Full title: Bullfighting
Author: Roddy Doyle
Genre: Fiction, short stories
Attributes: 224 pages, hard cover
Publisher: Viking Adult(2011)
On the scale of Zero to OneZero (i.e. borrowed from local library)

Most stories in this collection are written in the tone and with the narrative intentions embraced by Roddy Doyle since the beginnings of his writing career. They are about the vagaries of working-class life in Irish urban settings, where people are often overwhelmed by solitude, where relationships are very mono-dimensional, and where the social course of events is worth as much as a stroll downtown or the reception of terrible news.

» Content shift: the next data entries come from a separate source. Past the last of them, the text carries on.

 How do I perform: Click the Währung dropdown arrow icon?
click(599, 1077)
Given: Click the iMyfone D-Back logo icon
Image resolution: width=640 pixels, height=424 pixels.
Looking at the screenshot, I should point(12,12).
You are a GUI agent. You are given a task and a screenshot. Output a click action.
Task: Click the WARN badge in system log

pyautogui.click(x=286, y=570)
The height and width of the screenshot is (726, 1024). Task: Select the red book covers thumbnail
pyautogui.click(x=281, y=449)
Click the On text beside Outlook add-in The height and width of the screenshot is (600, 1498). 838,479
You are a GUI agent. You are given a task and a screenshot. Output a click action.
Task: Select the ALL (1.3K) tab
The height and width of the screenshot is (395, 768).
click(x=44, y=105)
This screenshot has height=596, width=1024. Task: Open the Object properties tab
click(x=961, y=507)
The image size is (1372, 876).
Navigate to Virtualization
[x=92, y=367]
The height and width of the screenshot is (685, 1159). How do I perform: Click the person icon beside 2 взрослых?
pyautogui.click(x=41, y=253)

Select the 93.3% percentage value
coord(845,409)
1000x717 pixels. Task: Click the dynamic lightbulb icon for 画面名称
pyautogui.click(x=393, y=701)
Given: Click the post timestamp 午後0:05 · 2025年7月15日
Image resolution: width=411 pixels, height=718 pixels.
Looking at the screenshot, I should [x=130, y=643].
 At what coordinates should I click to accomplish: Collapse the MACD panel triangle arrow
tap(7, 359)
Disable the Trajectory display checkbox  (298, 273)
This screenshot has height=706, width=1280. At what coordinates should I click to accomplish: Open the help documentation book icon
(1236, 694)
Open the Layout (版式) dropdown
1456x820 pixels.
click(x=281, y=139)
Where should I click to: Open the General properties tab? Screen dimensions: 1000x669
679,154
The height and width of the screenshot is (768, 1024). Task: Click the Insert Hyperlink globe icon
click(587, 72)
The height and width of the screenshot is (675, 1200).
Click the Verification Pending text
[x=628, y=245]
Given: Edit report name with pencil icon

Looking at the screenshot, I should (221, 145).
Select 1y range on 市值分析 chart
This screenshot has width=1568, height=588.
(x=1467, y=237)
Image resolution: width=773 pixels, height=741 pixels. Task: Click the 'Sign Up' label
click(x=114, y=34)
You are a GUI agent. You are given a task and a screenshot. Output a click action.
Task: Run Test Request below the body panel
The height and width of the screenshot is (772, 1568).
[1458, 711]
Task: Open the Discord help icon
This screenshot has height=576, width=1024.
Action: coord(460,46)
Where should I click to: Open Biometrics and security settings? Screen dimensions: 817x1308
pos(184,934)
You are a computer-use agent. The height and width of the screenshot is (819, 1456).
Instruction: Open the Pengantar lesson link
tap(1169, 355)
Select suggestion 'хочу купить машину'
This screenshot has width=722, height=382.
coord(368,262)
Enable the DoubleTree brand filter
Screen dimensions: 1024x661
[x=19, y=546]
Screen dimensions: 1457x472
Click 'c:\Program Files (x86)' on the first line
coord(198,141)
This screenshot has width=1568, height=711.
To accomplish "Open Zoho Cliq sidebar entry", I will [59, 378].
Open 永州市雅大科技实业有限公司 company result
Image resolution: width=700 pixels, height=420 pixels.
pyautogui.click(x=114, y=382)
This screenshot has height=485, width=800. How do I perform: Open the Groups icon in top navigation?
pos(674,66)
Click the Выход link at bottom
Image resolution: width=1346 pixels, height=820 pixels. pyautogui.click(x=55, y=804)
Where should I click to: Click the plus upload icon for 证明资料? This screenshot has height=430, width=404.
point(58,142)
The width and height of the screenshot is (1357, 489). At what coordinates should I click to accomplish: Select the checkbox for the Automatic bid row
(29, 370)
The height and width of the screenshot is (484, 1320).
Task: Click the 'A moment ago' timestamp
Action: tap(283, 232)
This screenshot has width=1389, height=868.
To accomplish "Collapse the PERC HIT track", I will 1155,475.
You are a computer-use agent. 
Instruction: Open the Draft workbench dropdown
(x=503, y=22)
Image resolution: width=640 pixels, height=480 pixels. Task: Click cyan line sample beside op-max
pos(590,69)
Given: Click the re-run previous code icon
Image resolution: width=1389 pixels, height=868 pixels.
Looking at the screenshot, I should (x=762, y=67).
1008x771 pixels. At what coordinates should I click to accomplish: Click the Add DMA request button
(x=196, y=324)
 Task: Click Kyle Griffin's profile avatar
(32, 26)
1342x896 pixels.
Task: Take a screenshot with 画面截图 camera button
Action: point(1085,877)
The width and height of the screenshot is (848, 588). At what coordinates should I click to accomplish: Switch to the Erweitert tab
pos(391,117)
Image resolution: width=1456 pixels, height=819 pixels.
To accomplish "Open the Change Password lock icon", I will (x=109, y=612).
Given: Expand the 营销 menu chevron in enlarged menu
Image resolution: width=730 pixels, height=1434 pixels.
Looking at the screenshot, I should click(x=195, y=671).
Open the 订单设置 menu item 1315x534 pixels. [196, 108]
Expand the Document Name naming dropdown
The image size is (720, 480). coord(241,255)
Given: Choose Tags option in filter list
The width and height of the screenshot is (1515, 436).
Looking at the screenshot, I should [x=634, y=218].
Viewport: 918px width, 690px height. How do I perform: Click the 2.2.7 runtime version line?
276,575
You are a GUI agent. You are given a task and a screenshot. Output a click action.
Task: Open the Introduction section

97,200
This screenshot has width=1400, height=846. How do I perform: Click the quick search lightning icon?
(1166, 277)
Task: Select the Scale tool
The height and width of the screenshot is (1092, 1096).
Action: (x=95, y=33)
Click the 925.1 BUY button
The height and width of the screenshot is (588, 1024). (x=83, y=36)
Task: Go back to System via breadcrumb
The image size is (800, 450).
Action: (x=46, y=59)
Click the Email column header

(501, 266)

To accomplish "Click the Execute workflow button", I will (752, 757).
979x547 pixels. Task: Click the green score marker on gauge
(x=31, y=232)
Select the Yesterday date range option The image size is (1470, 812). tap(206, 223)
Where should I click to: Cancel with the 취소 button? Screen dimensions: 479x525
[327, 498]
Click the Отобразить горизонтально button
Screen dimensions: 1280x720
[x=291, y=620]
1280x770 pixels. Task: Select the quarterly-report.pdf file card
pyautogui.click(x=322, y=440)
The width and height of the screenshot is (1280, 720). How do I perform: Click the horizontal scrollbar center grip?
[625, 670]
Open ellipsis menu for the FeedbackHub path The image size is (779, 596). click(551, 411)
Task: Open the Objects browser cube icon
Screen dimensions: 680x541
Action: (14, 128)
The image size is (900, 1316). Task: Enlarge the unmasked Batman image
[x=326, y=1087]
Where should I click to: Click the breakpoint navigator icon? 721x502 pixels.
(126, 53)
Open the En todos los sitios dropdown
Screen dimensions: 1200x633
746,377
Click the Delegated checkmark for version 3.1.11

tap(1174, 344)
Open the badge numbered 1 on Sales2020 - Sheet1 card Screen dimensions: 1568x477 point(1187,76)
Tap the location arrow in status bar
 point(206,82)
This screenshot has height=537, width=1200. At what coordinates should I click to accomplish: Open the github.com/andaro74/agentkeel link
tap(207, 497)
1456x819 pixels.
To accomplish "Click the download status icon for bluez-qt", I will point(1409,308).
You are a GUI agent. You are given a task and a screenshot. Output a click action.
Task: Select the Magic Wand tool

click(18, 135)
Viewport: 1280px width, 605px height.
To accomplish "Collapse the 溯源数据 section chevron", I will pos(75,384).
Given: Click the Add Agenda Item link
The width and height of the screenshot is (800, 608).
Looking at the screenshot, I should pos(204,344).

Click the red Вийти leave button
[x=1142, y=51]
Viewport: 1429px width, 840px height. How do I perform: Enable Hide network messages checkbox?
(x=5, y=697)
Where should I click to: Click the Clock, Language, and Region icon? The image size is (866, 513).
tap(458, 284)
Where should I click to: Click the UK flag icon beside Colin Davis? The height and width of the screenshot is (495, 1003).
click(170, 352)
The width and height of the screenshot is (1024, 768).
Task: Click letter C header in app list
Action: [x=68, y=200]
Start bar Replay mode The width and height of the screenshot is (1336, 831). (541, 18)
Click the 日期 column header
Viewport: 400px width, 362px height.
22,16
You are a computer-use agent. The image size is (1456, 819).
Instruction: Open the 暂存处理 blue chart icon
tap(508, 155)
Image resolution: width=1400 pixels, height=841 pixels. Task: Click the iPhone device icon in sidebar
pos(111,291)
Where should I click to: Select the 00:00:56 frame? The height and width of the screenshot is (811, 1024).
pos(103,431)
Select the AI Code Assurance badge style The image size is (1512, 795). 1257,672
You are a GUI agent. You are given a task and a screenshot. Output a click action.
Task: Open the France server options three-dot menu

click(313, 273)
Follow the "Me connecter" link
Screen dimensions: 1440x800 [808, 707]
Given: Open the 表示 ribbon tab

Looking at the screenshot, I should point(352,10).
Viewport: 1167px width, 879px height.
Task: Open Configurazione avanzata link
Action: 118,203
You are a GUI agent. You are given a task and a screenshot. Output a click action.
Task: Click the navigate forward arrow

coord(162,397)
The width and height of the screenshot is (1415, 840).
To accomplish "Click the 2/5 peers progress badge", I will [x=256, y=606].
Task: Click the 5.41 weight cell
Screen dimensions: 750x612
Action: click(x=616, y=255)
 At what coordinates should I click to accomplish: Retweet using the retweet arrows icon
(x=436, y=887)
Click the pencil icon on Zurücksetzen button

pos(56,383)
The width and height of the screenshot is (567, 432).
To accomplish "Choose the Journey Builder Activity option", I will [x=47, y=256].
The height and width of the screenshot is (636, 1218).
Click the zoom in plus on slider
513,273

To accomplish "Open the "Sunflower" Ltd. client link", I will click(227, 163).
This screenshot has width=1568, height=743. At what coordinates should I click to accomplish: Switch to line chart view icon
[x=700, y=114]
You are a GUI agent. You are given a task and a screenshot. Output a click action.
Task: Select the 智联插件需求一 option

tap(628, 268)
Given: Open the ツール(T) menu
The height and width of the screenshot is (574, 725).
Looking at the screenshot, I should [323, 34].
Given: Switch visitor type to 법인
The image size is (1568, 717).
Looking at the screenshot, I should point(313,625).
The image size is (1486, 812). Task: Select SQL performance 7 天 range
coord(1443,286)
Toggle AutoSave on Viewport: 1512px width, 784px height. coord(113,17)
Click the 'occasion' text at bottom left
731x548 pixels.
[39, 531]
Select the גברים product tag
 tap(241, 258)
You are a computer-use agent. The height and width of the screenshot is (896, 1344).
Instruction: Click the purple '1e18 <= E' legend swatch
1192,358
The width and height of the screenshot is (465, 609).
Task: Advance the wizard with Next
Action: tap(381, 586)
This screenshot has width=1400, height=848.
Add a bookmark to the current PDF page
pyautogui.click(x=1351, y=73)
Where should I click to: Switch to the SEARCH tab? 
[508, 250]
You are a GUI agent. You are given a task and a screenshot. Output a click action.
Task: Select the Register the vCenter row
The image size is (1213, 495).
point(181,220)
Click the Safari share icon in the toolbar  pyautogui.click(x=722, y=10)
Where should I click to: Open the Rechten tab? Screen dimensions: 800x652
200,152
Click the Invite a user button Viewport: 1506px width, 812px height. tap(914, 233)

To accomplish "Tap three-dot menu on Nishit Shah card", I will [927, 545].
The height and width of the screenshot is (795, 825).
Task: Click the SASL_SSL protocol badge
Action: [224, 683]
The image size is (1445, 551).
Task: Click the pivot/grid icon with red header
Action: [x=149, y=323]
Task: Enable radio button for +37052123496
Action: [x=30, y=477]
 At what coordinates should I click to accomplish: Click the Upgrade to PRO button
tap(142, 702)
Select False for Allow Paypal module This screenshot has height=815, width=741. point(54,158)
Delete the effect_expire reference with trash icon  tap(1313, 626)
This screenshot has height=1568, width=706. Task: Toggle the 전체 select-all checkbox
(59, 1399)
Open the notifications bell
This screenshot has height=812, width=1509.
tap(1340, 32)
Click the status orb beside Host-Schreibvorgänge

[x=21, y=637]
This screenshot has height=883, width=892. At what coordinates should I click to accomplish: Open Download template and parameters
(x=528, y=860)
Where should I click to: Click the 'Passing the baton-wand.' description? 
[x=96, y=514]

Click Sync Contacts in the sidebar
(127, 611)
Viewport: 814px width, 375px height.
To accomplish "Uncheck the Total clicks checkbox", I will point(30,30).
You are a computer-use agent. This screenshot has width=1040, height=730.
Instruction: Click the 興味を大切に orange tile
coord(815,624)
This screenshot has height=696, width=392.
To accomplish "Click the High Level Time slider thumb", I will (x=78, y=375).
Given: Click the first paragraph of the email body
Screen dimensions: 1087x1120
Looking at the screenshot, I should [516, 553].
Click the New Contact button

As can be concluded from his other works as well, Doyle’s characters are compulsive speakers. Even when they have nothing to say, they try to say it counterfeiting effortlessness, the way one would run a handycam through a crowd. Politics, health, immigration, marriage – all revolve around this incessant need of the characters to speak, which in essence is a need to repress their fear of action. This compulsive chatter is doubtless related to the existential problems most of these fictional people are facing. If I were to choose the worst thing that’s happening to them, I would have to highlight the plague of aging: “getting older, slower, tired, bored, useless.”
But.
Pressing as it may seem, this theme suffers from repetitiveness. Almost every story in Bullfighting has a character (at least) who looks back upon life with nostalgic frowns. Thirteen narratives, thirteen sad stories about inevitable things; so inevitable, they’re hardly sad (no chance at tragedy!); or narratively interesting, for that matter.
It’s precisely because of this repetitiveness that a story such as “Blood” stands out, refreshing in its unique oddity.  A character who doesn’t exactly quit the pattern of Doyle’s other characters in the collection (an anonymous Dubliner who hasn’t even developed a taste for Bram Stoker, by whose memorial house he walks almost every day), turns out to be a visceral bloodsucker, in the most literal sense of the word:
“Nevertheless, he wanted to drink blood.
Badly.
The badly was recent, and dreadful. The itch, the urge, the leaking tongue – it was absolutely dreadful.
He wasn’t sure when it had started. He was, though – he knew when he’d become aware.
– How d’you want your steak?
– Raw.”

(c) Jason Wilson
Read “Blood” alone and you get a different picture about Roddy Doyle. Here, the narrative is surprising; in the rest of the collection, it is predictable. Here, the protagonist finds regenerative virtues in his odd habit; in the rest of the collection, the characters are implacably muted by destiny. Here, there’s life sucked out of death; in the rest of the collection, death hovers over everything like a matron checking up on her fatalities and fining them – resigned.
“Blood” stood out well enough to make Neil Gaiman place it in the opening of his collection, Stories, published in 2011, the same year Bullfighting appeared in print.